- [WORK TO BE COMPLETED] Give the lines again, unchanged, starting with the line containing "レイドバトル (711, 1629)" and ending with the last line of the data below.

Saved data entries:
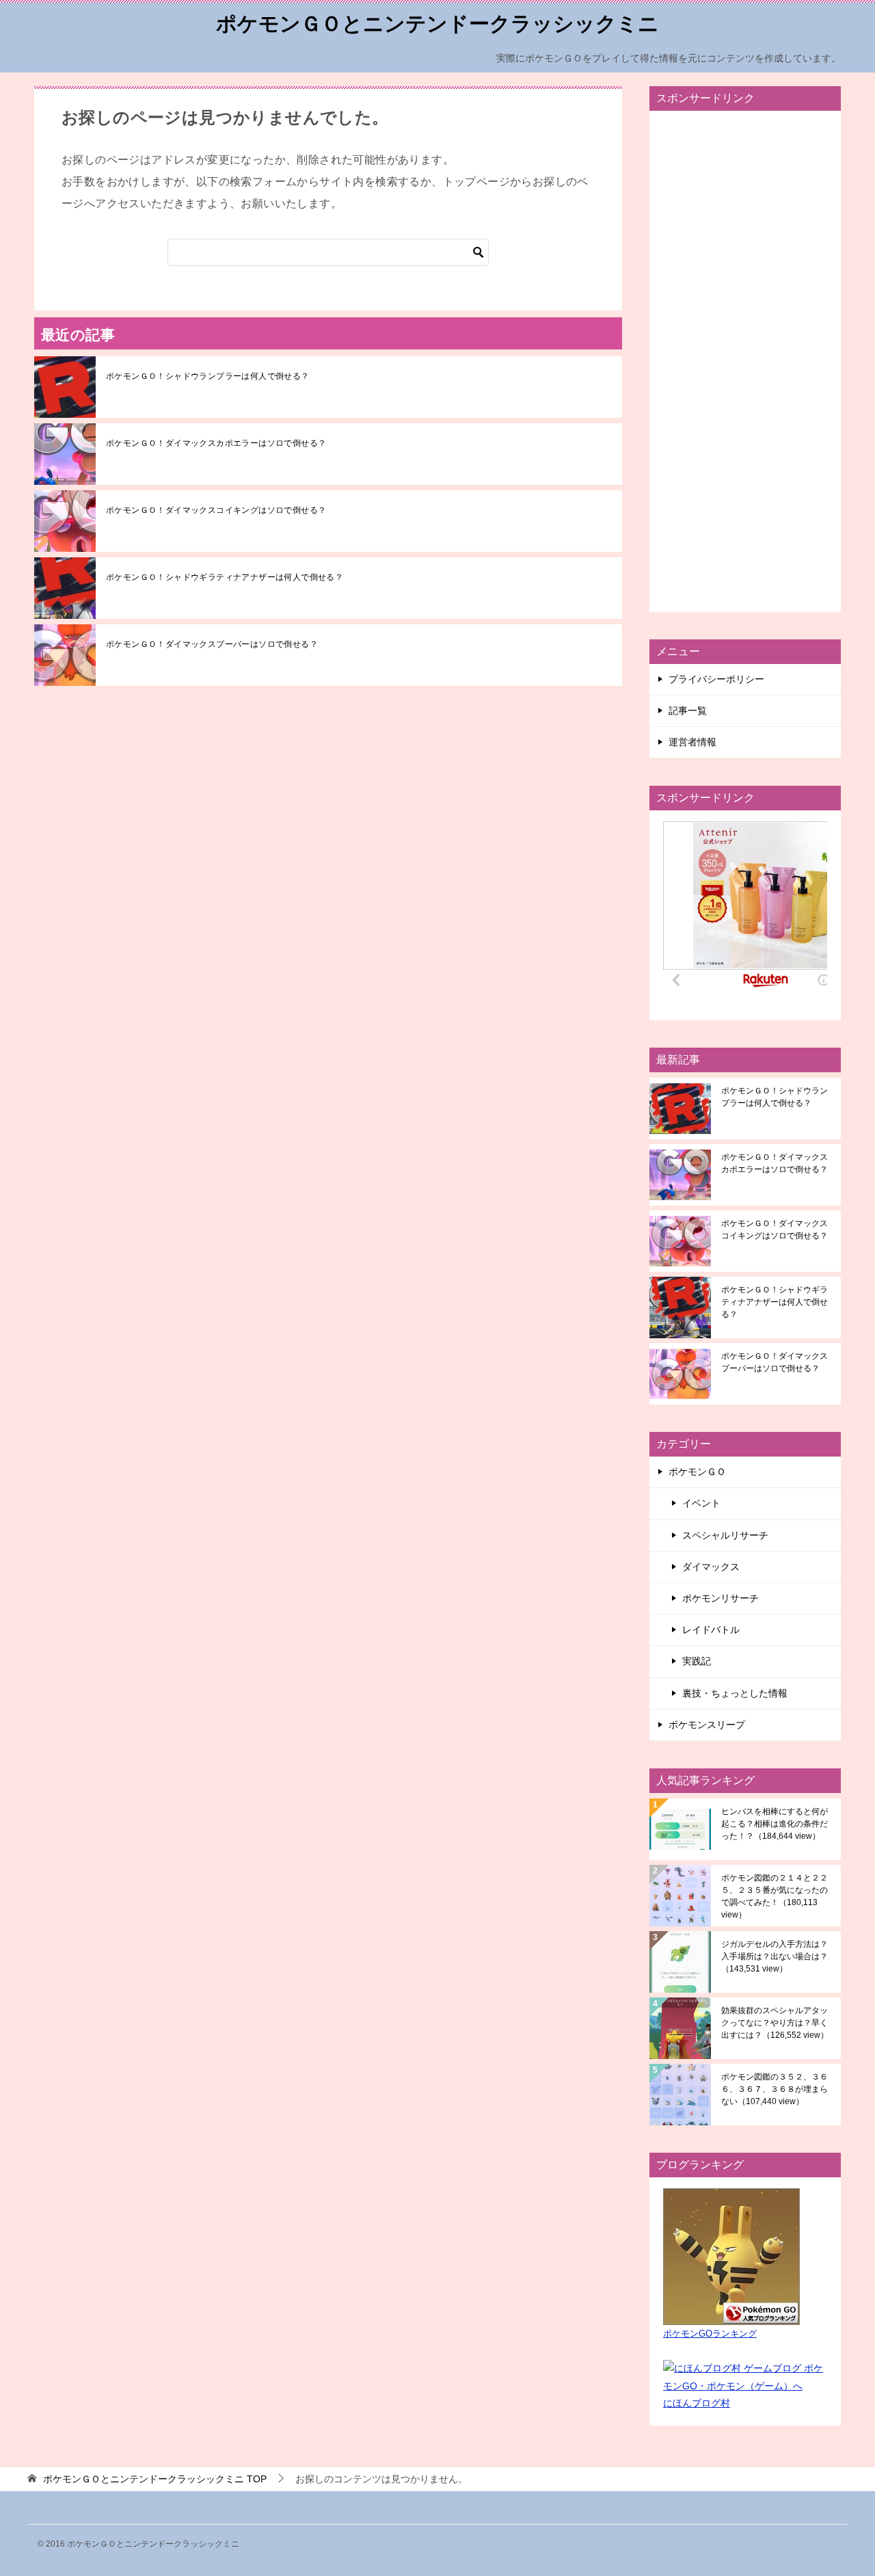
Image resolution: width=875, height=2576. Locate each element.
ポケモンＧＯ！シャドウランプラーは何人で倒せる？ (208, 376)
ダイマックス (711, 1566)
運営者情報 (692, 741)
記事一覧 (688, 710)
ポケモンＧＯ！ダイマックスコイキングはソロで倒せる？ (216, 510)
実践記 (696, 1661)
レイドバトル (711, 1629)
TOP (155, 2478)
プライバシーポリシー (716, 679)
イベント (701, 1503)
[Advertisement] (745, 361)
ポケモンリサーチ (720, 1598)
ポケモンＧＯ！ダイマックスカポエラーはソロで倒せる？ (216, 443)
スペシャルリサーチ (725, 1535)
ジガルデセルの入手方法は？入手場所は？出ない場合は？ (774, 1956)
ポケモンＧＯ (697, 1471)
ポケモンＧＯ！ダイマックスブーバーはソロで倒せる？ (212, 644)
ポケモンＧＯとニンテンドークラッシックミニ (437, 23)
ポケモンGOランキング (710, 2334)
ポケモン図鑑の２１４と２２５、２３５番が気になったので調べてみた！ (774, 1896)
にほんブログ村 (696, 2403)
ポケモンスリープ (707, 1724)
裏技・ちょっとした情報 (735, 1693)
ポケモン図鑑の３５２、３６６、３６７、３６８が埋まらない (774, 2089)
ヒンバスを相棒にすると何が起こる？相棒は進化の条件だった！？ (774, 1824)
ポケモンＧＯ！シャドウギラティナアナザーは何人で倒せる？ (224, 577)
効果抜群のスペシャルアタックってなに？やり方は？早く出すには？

- [OUTPUT]
レイドバトル (711, 1629)
TOP (155, 2478)
プライバシーポリシー (716, 679)
イベント (701, 1503)
[Advertisement] (745, 361)
ポケモンリサーチ (720, 1598)
ポケモンＧＯ！ダイマックスカポエラーはソロで倒せる？ (216, 443)
スペシャルリサーチ (725, 1535)
ジガルデセルの入手方法は？入手場所は？出ない場合は？ (774, 1956)
ポケモンＧＯ (697, 1471)
ポケモンＧＯ！ダイマックスブーバーはソロで倒せる？ (212, 644)
ポケモンＧＯとニンテンドークラッシックミニ (437, 23)
ポケモンGOランキング (710, 2334)
ポケモン図鑑の２１４と２２５、２３５番が気になったので調べてみた！ (774, 1896)
にほんブログ村 (696, 2403)
ポケモンスリープ (707, 1724)
裏技・ちょっとした情報 (735, 1693)
ポケモン図鑑の３５２、３６６、３６７、３６８が埋まらない (774, 2089)
ヒンバスを相棒にすると何が起こる？相棒は進化の条件だった！？ (774, 1824)
ポケモンＧＯ！シャドウギラティナアナザーは何人で倒せる？ (224, 577)
効果抜群のスペシャルアタックってなに？やり方は？早く出すには？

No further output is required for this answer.